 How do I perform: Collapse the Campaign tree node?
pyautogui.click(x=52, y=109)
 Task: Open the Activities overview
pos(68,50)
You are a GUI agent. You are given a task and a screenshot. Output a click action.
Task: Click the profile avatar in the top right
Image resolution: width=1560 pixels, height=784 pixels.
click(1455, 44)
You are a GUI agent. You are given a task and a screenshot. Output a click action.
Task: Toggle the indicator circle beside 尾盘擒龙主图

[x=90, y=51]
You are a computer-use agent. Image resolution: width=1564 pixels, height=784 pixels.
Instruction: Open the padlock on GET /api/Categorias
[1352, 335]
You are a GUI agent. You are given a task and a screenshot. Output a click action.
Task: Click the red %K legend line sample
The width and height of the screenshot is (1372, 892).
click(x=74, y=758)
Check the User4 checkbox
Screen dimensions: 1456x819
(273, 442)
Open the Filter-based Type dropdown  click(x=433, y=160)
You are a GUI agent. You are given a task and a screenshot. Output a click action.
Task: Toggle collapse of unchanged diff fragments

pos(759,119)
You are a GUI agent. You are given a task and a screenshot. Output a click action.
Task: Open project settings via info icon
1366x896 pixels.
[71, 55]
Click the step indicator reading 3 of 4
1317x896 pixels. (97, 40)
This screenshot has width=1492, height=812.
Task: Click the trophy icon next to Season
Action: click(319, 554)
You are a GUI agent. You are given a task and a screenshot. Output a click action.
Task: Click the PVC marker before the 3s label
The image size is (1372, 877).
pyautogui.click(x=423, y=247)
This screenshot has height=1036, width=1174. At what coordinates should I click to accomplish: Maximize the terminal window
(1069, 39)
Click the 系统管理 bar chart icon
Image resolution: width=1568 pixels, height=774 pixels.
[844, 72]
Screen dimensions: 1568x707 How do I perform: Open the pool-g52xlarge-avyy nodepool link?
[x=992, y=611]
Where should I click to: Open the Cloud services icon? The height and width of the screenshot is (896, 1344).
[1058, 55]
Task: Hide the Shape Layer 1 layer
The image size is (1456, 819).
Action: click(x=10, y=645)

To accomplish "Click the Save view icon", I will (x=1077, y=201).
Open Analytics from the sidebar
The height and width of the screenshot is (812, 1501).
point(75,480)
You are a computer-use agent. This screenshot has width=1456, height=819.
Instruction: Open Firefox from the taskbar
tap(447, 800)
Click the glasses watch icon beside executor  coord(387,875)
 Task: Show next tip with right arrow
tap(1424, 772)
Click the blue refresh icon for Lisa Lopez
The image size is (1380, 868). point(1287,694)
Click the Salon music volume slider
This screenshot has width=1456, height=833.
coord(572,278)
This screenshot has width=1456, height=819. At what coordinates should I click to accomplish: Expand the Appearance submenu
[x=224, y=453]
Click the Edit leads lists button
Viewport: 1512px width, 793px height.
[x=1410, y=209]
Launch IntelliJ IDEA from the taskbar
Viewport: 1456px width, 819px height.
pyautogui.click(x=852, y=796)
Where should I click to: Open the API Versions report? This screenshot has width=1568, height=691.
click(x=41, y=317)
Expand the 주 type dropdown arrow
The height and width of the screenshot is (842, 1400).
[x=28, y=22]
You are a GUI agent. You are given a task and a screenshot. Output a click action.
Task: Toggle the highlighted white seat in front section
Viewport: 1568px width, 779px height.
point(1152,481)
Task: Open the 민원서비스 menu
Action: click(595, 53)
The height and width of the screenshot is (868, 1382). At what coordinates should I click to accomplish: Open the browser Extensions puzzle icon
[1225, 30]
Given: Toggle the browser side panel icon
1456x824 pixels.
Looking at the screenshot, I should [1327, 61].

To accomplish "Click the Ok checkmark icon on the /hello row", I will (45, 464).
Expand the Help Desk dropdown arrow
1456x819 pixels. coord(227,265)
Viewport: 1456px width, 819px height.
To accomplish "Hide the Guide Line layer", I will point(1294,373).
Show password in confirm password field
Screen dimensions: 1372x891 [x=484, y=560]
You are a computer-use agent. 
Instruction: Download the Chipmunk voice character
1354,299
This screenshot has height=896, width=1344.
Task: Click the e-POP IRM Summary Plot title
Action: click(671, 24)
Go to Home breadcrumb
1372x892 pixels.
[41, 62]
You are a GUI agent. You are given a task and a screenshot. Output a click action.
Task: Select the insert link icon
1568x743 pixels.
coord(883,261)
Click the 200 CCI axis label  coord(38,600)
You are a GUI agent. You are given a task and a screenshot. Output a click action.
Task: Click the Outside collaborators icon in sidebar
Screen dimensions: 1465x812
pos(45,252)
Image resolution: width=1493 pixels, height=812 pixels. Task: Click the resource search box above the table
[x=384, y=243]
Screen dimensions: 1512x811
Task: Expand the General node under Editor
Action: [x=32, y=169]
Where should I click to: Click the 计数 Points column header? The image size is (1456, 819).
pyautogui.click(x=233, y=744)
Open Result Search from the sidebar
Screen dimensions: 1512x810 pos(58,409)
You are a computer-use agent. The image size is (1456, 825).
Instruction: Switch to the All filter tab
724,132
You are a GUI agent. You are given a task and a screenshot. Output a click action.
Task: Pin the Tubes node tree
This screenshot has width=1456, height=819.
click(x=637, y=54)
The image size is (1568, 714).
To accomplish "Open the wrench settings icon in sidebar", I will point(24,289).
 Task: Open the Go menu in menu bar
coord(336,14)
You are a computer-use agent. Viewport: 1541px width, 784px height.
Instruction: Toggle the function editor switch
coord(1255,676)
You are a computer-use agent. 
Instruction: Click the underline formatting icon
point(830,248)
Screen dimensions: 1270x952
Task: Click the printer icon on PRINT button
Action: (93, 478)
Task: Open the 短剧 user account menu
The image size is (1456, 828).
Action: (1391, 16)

= = = =

Activity »
Set down every record above exactly as given.

Task result »
 How do I perform: Collapse the Campaign tree node?
pyautogui.click(x=52, y=109)
 Task: Open the Activities overview
pos(68,50)
You are a GUI agent. You are given a task and a screenshot. Output a click action.
Task: Click the profile avatar in the top right
Image resolution: width=1560 pixels, height=784 pixels.
click(1455, 44)
You are a GUI agent. You are given a task and a screenshot. Output a click action.
Task: Toggle the indicator circle beside 尾盘擒龙主图

[x=90, y=51]
You are a computer-use agent. Image resolution: width=1564 pixels, height=784 pixels.
Instruction: Open the padlock on GET /api/Categorias
[1352, 335]
You are a GUI agent. You are given a task and a screenshot. Output a click action.
Task: Click the red %K legend line sample
The width and height of the screenshot is (1372, 892).
click(x=74, y=758)
Check the User4 checkbox
Screen dimensions: 1456x819
(273, 442)
Open the Filter-based Type dropdown  click(x=433, y=160)
You are a GUI agent. You are given a task and a screenshot. Output a click action.
Task: Toggle collapse of unchanged diff fragments

pos(759,119)
You are a GUI agent. You are given a task and a screenshot. Output a click action.
Task: Open project settings via info icon
1366x896 pixels.
[71, 55]
Click the step indicator reading 3 of 4
1317x896 pixels. (97, 40)
This screenshot has width=1492, height=812.
Task: Click the trophy icon next to Season
Action: click(319, 554)
You are a GUI agent. You are given a task and a screenshot. Output a click action.
Task: Click the PVC marker before the 3s label
The image size is (1372, 877).
pyautogui.click(x=423, y=247)
This screenshot has height=1036, width=1174. At what coordinates should I click to accomplish: Maximize the terminal window
(1069, 39)
Click the 系统管理 bar chart icon
Image resolution: width=1568 pixels, height=774 pixels.
[844, 72]
Screen dimensions: 1568x707 How do I perform: Open the pool-g52xlarge-avyy nodepool link?
[x=992, y=611]
Where should I click to: Open the Cloud services icon? The height and width of the screenshot is (896, 1344).
[1058, 55]
Task: Hide the Shape Layer 1 layer
The image size is (1456, 819).
Action: click(x=10, y=645)

To accomplish "Click the Save view icon", I will (x=1077, y=201).
Open Analytics from the sidebar
The height and width of the screenshot is (812, 1501).
point(75,480)
You are a computer-use agent. This screenshot has width=1456, height=819.
Instruction: Open Firefox from the taskbar
tap(447, 800)
Click the glasses watch icon beside executor  coord(387,875)
 Task: Show next tip with right arrow
tap(1424, 772)
Click the blue refresh icon for Lisa Lopez
The image size is (1380, 868). point(1287,694)
Click the Salon music volume slider
This screenshot has width=1456, height=833.
coord(572,278)
This screenshot has width=1456, height=819. At what coordinates should I click to accomplish: Expand the Appearance submenu
[x=224, y=453]
Click the Edit leads lists button
Viewport: 1512px width, 793px height.
[x=1410, y=209]
Launch IntelliJ IDEA from the taskbar
Viewport: 1456px width, 819px height.
pyautogui.click(x=852, y=796)
Where should I click to: Open the API Versions report? This screenshot has width=1568, height=691.
click(x=41, y=317)
Expand the 주 type dropdown arrow
The height and width of the screenshot is (842, 1400).
[x=28, y=22]
You are a GUI agent. You are given a task and a screenshot. Output a click action.
Task: Toggle the highlighted white seat in front section
Viewport: 1568px width, 779px height.
point(1152,481)
Task: Open the 민원서비스 menu
Action: click(595, 53)
The height and width of the screenshot is (868, 1382). At what coordinates should I click to accomplish: Open the browser Extensions puzzle icon
[1225, 30]
Given: Toggle the browser side panel icon
1456x824 pixels.
Looking at the screenshot, I should [1327, 61].

To accomplish "Click the Ok checkmark icon on the /hello row", I will (45, 464).
Expand the Help Desk dropdown arrow
1456x819 pixels. coord(227,265)
Viewport: 1456px width, 819px height.
To accomplish "Hide the Guide Line layer", I will point(1294,373).
Show password in confirm password field
Screen dimensions: 1372x891 [x=484, y=560]
You are a computer-use agent. 
Instruction: Download the Chipmunk voice character
1354,299
This screenshot has height=896, width=1344.
Task: Click the e-POP IRM Summary Plot title
Action: click(671, 24)
Go to Home breadcrumb
1372x892 pixels.
[41, 62]
You are a GUI agent. You are given a task and a screenshot. Output a click action.
Task: Select the insert link icon
1568x743 pixels.
coord(883,261)
Click the 200 CCI axis label  coord(38,600)
You are a GUI agent. You are given a task and a screenshot. Output a click action.
Task: Click the Outside collaborators icon in sidebar
Screen dimensions: 1465x812
pos(45,252)
Image resolution: width=1493 pixels, height=812 pixels. Task: Click the resource search box above the table
[x=384, y=243]
Screen dimensions: 1512x811
Task: Expand the General node under Editor
Action: [x=32, y=169]
Where should I click to: Click the 计数 Points column header? The image size is (1456, 819).
pyautogui.click(x=233, y=744)
Open Result Search from the sidebar
Screen dimensions: 1512x810 pos(58,409)
You are a computer-use agent. The image size is (1456, 825).
Instruction: Switch to the All filter tab
724,132
You are a GUI agent. You are given a task and a screenshot. Output a click action.
Task: Pin the Tubes node tree
This screenshot has width=1456, height=819.
click(x=637, y=54)
The image size is (1568, 714).
To accomplish "Open the wrench settings icon in sidebar", I will point(24,289).
 Task: Open the Go menu in menu bar
coord(336,14)
You are a computer-use agent. Viewport: 1541px width, 784px height.
Instruction: Toggle the function editor switch
coord(1255,676)
You are a computer-use agent. 
Instruction: Click the underline formatting icon
point(830,248)
Screen dimensions: 1270x952
Task: Click the printer icon on PRINT button
Action: (93, 478)
Task: Open the 短剧 user account menu
The image size is (1456, 828).
Action: (1391, 16)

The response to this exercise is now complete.